*** Opening TEXT ***

The histological appearance of endometrial glands and stroma sometimes with hemosiderin-laden macrophages outside the uterine cavity is still the definition of endometriosis used by pathologists worldwide [1]. In contrast to epithelial endometriosis which is quite rare, a large study of pelvic endometriosis showed a higher percentage (44.9%) of cases (123/274) as stromal endometriosis [2]. Additionally, we have recently provided strong indications that stromal endometriosis is also common (~53%) in catamenial pneumothorax if caused by ectopic endometrial lesions [3]. In many cases endometriosis causes pain and/or infertility [4].
Histological definition of endometriosis was recently described as outdated and that it no longer reflects the true scope and manifestations of the disease [5]. Furthermore, Taylor et al. [5] emphasized that the clinical presentation is varied, that the presence of pelvic lesions is heterogeneous, and that the manifestations of the disease outside the female reproductive tract remain poorly understood. They concluded that endometriosis is a systemic disease rather than a disease predominantly affecting the pelvis [5]. Although this criticism is justified in many points, we really lack an understanding of how the sometimes very small ectopic lesions might cause the systemic disease in many patients. We suggest including the uterus in this consideration, because suppression of menstrual bleeding with contraceptives and hysterectomies with or without laparoscopy cured endometrial pain in the majority of cases with low reoperations rates [6,7,8,9].
Although the Sampson hypothesis of retrograde menstruation [10] provides a reasonable model for ectopic endometrial tissue [11], it is still unclear why only 0.7-8.6% of women in the general population develop endometriosis [12]. Thus, several additional hypotheses such as inflammation, oxidative stress, disturbance of the peritoneal barrier and genetic/epigenetic changes have been put forward to explain this discrepancy [13,14,15].
Previous studies have suggested that the eutopic endometrium with and without endometriosis is different [16,17], assuming that initiation of endometriosis might start in the endometrium. One of the mechanisms which have been suggested to play a role is epithelial-mesenchymal transition (EMT). EMT is involved in wound healing, fibrosis, tissue regeneration, inflammation and cancer metastasis [18,19,20] and was classified into: (1) type I EMT during embryonic development, (2) type II EMT during wound healing and tissue regeneration, and (3) type III EMT associated with cancer [19]. The gradual remodelling of the epithelial cell architecture is a multi-stage process, characterized by the first EMT hallmark: the loss of epithelial markers resulting in disruption of cell-cell contacts, remodelling of the cytoskeleton and loss of apical-basal polarity. This is then followed by the second hallmark of EMT namely the acquisition of mesenchymal markers [18,19,20,21,22]. The cellular changes often result in a mesenchymal phenotype with spindle-like cell shape, increased cell migration, invasion and cell survival (resistance to anoikis) [22,23]. Despite these significant changes only a small set of transcription factors (TFs) or master regulators of EMT are involved. These include the Snail family proteins Snail1 (Snail), Snail2 (Slug), Zinc finger E-box binding (Zeb) homeobox family proteins Zeb1 and Zeb2, and TWIST family proteins Twist1 and Twist2 [24].

*** Closing TEXT ***

WORK TO COMPLETE:
1. Can you summarize the endometriosis text in two sentences?
2. Could you rewrite the paragraph of the endometriosis text that begins "Previous studies have suggested" as a bulleted list that keeps its main facts?
Answer from the endometriosis text alone.

*** Opening THE DATA ***

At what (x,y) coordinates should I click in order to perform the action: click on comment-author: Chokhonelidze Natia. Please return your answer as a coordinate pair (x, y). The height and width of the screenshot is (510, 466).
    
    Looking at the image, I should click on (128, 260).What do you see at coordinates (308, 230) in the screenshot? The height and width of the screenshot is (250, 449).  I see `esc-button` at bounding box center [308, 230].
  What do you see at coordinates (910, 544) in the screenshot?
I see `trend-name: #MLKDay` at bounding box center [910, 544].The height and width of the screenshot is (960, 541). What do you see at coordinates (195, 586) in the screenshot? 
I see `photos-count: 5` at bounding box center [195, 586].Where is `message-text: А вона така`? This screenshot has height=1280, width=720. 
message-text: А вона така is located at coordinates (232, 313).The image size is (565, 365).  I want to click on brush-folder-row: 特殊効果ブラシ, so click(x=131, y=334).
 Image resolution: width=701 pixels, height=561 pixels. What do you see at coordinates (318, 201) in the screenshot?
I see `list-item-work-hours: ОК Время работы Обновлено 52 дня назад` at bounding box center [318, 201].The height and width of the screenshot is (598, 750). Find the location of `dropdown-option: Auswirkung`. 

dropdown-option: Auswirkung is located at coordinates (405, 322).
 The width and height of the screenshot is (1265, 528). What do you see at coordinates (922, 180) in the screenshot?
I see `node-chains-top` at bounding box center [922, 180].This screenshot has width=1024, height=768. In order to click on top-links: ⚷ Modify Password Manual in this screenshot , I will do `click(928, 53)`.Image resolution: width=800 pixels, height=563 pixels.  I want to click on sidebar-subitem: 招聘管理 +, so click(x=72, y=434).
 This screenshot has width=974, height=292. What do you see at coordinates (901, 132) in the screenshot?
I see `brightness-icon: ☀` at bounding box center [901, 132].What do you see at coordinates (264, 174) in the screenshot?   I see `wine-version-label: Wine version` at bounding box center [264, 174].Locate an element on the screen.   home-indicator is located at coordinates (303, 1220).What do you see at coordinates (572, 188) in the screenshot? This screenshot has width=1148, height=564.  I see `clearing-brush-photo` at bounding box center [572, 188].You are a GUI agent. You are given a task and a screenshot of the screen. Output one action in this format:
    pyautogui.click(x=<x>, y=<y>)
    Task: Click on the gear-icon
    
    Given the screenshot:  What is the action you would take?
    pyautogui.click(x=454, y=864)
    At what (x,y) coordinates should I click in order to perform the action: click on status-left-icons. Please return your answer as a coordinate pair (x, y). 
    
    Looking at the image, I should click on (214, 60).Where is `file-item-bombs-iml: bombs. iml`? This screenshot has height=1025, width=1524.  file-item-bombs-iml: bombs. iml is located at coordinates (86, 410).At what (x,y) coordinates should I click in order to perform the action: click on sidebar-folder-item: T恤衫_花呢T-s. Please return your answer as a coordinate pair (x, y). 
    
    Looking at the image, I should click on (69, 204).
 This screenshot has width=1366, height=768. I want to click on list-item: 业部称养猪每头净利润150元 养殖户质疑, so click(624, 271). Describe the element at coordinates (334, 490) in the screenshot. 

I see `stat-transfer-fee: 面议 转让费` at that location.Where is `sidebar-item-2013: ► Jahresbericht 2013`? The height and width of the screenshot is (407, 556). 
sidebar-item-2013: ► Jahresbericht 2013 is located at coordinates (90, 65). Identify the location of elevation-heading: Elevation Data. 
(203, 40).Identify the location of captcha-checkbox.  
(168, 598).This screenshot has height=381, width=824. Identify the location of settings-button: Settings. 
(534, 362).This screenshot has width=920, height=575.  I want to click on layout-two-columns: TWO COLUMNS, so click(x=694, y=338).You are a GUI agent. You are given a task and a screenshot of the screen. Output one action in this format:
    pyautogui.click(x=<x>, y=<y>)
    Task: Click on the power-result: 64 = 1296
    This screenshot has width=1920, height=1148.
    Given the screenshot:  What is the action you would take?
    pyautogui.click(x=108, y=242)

*** Closing THE DATA ***

WRITTEN RESPONSES:
1. Endometriosis is still defined histologically by endometrial glands and stroma outside the uterine cavity, but Taylor et al. recently called this definition outdated and described endometriosis as a systemic disease, though it remains unclear how very small ectopic lesions might cause systemic disease. Because the Sampson hypothesis of retrograde menstruation does not explain why only 0.7-8.6% of women develop endometriosis, further hypotheses have been proposed, including differences in the eutopic endometrium and epithelial-mesenchymal transition (EMT), a process governed by a small set of master transcription factors.

2.
- Earlier studies suggest that eutopic endometrium differs between women with and without endometriosis, so the disease might begin in the endometrium.
- Epithelial-mesenchymal transition (EMT) is one proposed mechanism.
- EMT is involved in wound healing, fibrosis, tissue regeneration, inflammation and cancer metastasis.
- EMT has three types: type I in embryonic development, type II in wound healing and tissue regeneration, and type III in cancer.
- First hallmark: loss of epithelial markers, which disrupts cell-cell contacts, remodels the cytoskeleton and ends apical-basal polarity.
- Second hallmark: acquisition of mesenchymal markers.
- The result is often a mesenchymal phenotype: spindle-like cell shape, increased migration and invasion, and better cell survival (resistance to anoikis).
- Only a few master transcription factors drive EMT: Snail1 (Snail) and Snail2 (Slug), Zeb1 and Zeb2, and Twist1 and Twist2.